The Rockeskyller Kopf near Rockeskyll in the county of Vulkaneifel in the German state of Rhineland-Palatinate is a hill, , in the Eifel mountains. It is an extinct volcano complex from the Quaternary period, around 360,000 years old and is designated as a natural monument (ND-7233-420).

Geography

Location 
The Rockeskyller Kopf lies within the Volcanic Eifel Nature Park. Its summit rises around  1 kilometre west of Rockeskyll, 1 kilometre east of Bewingen and 1.6 kilometres southeast of Dohm-Lammersdorf. Flowing past the hill to the east is the  Kaulbach, a right headstream of the Hangelsbach which passes to the southeast; the latter discharges southeast of the hill near the Pelm settlement of Schloßbrunnen Gerolstein into the Kyll which in turn runs past to the southwest and south.

Natural regions  
The Rockeskyller Kopf belongs to the natural regional major unit group of the East Eifel (no. 27), in the major unit of the Limestone Eifel (276), in the sub-unit of the Northern Volcanic Eifel (276.8) and to the natural regions of Kyll-Volcanic Eifel (Kyll-Vulkaneifel, 276.80) in the west and Dockweiler Volcanic Eifel (Dockweiler Vulkaneifel, 276.81) in the east.

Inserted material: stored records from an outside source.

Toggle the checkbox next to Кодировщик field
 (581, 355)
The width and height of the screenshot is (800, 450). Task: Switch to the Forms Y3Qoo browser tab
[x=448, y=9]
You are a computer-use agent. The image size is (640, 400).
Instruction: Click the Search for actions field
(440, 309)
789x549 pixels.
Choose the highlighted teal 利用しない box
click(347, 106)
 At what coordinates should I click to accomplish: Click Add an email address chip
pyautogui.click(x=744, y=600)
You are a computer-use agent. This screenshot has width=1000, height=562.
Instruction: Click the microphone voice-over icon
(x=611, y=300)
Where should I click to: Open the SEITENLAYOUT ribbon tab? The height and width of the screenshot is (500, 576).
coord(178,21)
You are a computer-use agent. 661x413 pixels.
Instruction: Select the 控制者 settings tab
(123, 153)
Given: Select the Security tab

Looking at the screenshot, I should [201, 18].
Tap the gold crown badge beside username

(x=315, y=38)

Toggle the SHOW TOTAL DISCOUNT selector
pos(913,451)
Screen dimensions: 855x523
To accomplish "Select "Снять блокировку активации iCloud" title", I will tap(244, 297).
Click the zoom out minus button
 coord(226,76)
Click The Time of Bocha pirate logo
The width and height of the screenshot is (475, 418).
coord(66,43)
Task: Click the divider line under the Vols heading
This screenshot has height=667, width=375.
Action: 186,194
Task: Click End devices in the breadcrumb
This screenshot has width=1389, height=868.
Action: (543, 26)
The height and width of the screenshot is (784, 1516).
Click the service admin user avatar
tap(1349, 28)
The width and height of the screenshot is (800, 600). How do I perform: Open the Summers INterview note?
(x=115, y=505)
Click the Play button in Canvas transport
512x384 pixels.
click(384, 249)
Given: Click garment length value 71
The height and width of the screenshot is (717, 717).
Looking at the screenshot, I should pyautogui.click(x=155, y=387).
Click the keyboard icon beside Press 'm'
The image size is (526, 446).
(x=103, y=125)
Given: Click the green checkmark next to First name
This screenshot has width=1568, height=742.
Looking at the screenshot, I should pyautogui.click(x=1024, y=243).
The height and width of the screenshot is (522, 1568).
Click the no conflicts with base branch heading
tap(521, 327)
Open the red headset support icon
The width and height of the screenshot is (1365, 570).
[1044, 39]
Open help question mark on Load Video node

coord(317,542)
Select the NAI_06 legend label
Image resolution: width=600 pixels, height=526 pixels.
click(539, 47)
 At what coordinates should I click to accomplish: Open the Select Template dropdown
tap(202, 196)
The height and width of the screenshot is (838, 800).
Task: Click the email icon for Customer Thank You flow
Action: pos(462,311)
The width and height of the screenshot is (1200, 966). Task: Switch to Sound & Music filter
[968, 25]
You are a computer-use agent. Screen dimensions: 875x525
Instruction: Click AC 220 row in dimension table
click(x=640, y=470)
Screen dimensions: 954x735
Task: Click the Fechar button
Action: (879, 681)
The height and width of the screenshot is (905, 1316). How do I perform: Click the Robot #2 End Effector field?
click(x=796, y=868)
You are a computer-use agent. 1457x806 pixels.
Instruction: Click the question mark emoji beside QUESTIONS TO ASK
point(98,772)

Surrounding volcanic region 
The Rockeskyller Kopf is part of a volcanic complex, which comprises several cinder cones that are interconnected. The neighbouring kuppen of the Mäuseberg and Giesenheld also belong to this complex. Experts estimate that there were five to seven eruption sites which built up successively during the course of volcanic activity and were linked together and overlapped.

The cinder cone the typical positive landscape and volcanic shape of the Eifel – in contrast with the maars, which as volcanic pipes represent a negative landscape form.

Formation 
The formation of the Rockeskyller Kopf began, as in the case of the maars, with steam explosions, which piled up coarse-grained lapilli. Next came  Strombolian eruptions, as the intermittent ejection of incandescent cinder is called. The hot cinders melted on impact to become scoria, which is easily confused with lava flows. In the final phase, lava streams were outpoured, whose remains may still be seen as lava sheets or pipe filling.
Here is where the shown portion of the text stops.